In its long range planning documents, the company plans to build more storage, but battery facilities usually provide backup for a matter of hours, which isn’t enough to bridge gaps in solar and wind power.
Likewise, hydroelectric storage facilities, which last about twice as long, require a lot of up-front capital costs and lengthy permitting times.
Lowest Cost Options
David Eskelsen, spokesperson for PacifiCorp, told Cowboy State Daily in April that the additions of renewable energy resources were selected from the lowest cost options. Without the buildout, he said, rates would have increased by $85.4 million more in Wyoming.
Absent those resources, customers of Rocky Mountain power would have paid higher costs for wholesale natural gas and coal power and lost production tax credits, which are subsidies for new wind and repowered wind power.
The $85.4 million also factors in efficiencies gained as a result of new transmission lines.
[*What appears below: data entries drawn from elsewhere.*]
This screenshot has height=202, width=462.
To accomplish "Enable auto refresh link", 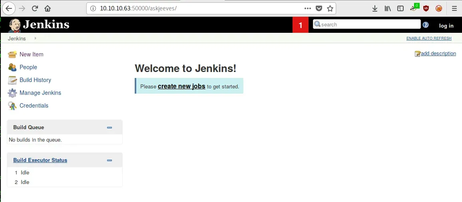I will pos(429,38).
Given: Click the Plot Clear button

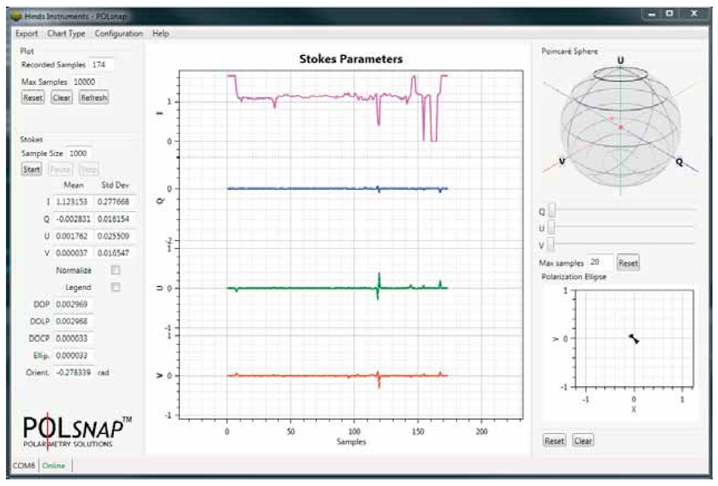Looking at the screenshot, I should click(61, 98).
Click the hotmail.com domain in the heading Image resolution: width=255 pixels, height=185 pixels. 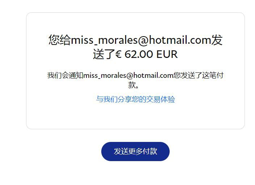(180, 40)
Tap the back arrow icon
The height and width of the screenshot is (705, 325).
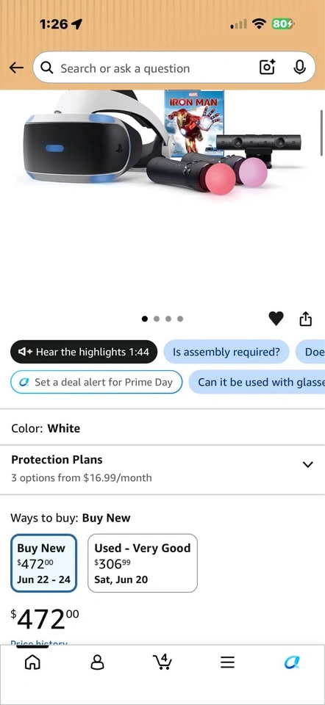tap(16, 68)
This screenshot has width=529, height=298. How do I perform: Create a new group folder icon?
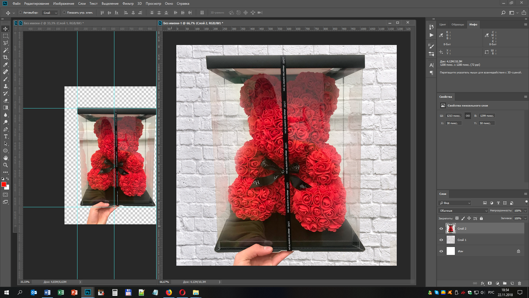pyautogui.click(x=505, y=283)

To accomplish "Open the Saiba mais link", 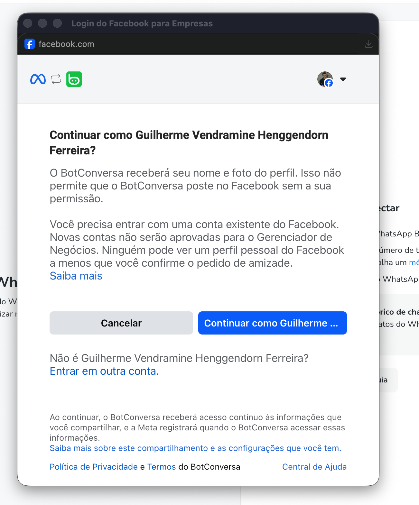I will click(x=76, y=276).
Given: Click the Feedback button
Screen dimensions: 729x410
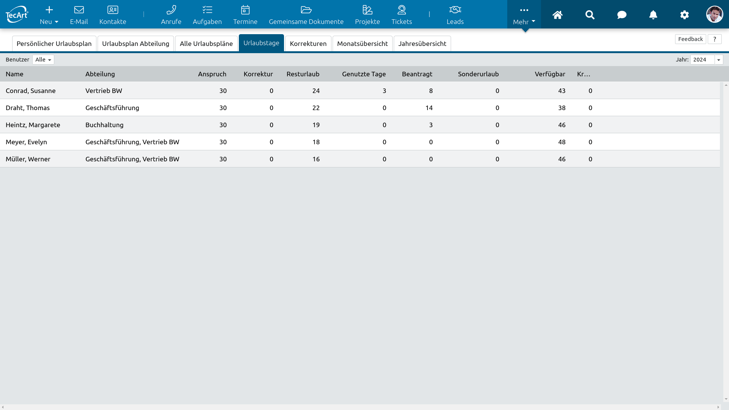Looking at the screenshot, I should point(690,39).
The figure does not, however, estimate what costs would have been if new coal or natural gas plants would have been built instead of wind resources.
The company has only requested three general rate increases since 2015, which includes the rate request filed in March.
According to EIA data, RMP has among the lowest rates of other major regional and Wyoming utilities.
Locke said that, should these two recent rate increases be approved, residents are going to get a double whammy. The first comes directly to their electricity bills.
The second will come when businesses pass on their increased costs to consumers.
In some cases, however, Wyoming businesses will have a hard time absorbing the rate increases. Wyoming has a lot of small producers in the oil and gas industry, and they’re at the mercy of oil prices.
“In some cases, their margins aren’t that high,” Locke said. “So this could adversely affect them.”